Ia mengungkapkan kehadiran sinar fajar untuk menentukan jadwal shalat Subuh seperti yang digunakan pemerintah ternyata 80 menit sebelum matahari terbit (dip-20 derajat). Penetapan ini harus segera dikoreksi karena sebenarnya sinar matahari pagi baru terdeteksi 53 menit sebelum matahari terbit (dip-13,3 derajat.
BACA JUGA:
- Menyoal Awal Waktu Subuh dan Isya di Indonesia
- ISRN Koreksi Keterlambatan Waktu Shalat Isya di Indonesia
Tetapi sebaliknya, untuk awal waktu shalat Isya, ketetapan pemerintah bahwa menghilangnya sinar syafaq baru terjadi sekitar 72 menit setelah maghrib (dip -18 derajat) harus dikoreksi juga karena sinar syafaq sebetulnya telah habis sekitar 52 menit setelah maghrib (dip -13,2 derajat).
“Ini berarti, awal subuh kita rupanya sekitar 26 menit terlalu awal, sedangkan awal isya kita sekitar 19 menit terlalu lambat,” lanjutnya.
Hasil riset itu sendiri sudah pernah disampaikan kepada Kementerian Agama. Tetapi sayangnya, riset tersebut ditolak oleh Badan Hisab Rukyat (BHR) Kemenag dengan alasan bahwa data yang digunakan ISRN adalah data astronomi di Pulau Jawa yang sudah terpolusi berat, baik udara maupun sinar.
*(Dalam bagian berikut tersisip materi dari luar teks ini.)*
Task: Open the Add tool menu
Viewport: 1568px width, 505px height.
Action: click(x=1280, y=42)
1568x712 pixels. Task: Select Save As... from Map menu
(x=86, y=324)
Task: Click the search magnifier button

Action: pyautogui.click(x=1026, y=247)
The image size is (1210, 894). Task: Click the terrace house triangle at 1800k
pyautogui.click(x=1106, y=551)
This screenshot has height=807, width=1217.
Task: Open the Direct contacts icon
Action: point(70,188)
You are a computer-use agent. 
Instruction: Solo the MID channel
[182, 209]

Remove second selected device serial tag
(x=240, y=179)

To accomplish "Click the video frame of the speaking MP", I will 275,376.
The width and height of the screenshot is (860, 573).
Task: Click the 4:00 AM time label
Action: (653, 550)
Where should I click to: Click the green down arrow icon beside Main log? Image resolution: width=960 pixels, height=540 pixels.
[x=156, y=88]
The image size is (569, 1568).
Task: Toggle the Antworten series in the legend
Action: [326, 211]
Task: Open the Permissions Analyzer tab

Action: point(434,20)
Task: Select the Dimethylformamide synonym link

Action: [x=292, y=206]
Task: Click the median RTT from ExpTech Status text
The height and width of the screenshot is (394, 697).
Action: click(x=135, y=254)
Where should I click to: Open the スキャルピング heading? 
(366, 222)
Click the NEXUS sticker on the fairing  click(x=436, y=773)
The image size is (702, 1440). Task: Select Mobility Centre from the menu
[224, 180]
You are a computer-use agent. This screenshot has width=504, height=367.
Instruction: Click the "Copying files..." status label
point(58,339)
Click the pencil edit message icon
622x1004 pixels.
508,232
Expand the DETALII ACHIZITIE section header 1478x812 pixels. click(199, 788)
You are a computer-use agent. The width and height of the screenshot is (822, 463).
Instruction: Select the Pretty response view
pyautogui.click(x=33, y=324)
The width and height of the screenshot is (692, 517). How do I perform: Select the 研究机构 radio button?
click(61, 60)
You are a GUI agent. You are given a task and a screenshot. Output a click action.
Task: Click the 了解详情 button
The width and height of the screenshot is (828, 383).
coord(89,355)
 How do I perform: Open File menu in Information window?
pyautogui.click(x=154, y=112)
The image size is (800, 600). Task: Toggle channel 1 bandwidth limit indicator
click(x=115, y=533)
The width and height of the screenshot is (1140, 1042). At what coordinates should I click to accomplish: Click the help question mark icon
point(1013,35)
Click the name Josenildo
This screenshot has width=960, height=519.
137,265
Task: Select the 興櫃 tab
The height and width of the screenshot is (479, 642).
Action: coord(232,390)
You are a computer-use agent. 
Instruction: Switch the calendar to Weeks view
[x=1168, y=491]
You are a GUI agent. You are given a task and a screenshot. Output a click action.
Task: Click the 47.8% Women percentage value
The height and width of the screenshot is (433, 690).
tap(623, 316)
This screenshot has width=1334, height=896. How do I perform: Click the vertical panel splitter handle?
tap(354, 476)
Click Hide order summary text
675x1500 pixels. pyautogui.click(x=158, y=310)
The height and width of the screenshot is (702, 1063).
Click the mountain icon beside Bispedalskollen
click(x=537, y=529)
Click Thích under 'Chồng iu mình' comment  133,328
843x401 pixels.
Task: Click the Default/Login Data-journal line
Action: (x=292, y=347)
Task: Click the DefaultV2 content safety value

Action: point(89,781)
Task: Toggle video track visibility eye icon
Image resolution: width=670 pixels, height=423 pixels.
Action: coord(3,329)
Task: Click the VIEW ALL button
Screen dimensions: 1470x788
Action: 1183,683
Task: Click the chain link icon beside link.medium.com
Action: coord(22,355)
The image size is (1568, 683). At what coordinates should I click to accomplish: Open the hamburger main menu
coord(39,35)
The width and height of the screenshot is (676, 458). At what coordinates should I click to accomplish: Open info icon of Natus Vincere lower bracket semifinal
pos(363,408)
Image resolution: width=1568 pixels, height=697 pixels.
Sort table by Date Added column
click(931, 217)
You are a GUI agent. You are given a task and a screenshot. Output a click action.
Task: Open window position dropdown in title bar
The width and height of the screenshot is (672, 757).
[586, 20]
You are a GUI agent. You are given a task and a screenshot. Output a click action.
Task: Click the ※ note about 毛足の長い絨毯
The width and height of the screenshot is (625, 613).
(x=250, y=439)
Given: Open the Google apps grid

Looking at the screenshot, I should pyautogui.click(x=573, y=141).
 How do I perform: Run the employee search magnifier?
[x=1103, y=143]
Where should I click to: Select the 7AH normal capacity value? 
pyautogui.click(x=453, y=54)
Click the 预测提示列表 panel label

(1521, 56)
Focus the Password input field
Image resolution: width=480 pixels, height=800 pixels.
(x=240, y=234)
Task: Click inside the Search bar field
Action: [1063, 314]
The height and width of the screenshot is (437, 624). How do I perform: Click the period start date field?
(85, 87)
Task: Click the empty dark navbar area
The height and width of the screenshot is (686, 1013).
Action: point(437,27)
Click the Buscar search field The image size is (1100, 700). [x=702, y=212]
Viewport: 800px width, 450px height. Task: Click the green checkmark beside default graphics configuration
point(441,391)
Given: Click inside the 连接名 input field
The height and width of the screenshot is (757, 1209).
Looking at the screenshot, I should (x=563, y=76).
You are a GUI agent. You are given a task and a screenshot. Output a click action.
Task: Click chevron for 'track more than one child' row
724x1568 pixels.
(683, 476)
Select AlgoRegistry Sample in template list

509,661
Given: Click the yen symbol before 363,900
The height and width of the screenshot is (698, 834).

“Kami mengambil data tidak hanya di Pulau Jawa. Tetapi hampir semua titik di Indonesia, mulai dari ujung Sumatera, Labuan Bajo, Sulawesi hingga Papua. Dari barat ke timur, utara dan selatan. sedangkan BHR hanya mengambil data di Labuan Bajo dan bertahan pada dip -19,5 derajat,” jelas Prof Tono.
Menurut Tono, justeru data yang diambil BHR Kemenag merupakan data yang cacat, bias, dan terlalu subjektif, karena perubahan tren kehadiran fajar sukar terdeteksi akibat pola systematic trend dengan perubahan stokastik data yang terekam masih sukar dibedakan.
Tono juga mengatakan, bahwa penetapan waktu Subuh dan Isya di dunia pun masih kacau, tidak didasarkan hasil riset yang seharusnya. Sementara untuk waktu Dzuhur, Ashar dan Maghrib, ia tidak mempermasalahkannya karena tidak dalam perhitungan kritis.
ISRN, ujar dia, sudah diminta menyampaikan pandangannya di Malaysia, karena negara-negara di Asia Tenggara selama ini juga masih menggunakan standar dip minus 20 derajat seperti halnya Indonesia.
“Hasil riset kami di Indonesia sudah final dan kami sedang menjajaki riset di sejumlah negara lain. Lembaga di Inggris juga sudah mengajak kerja sama dalam soal ini,” tutup Prof Tono.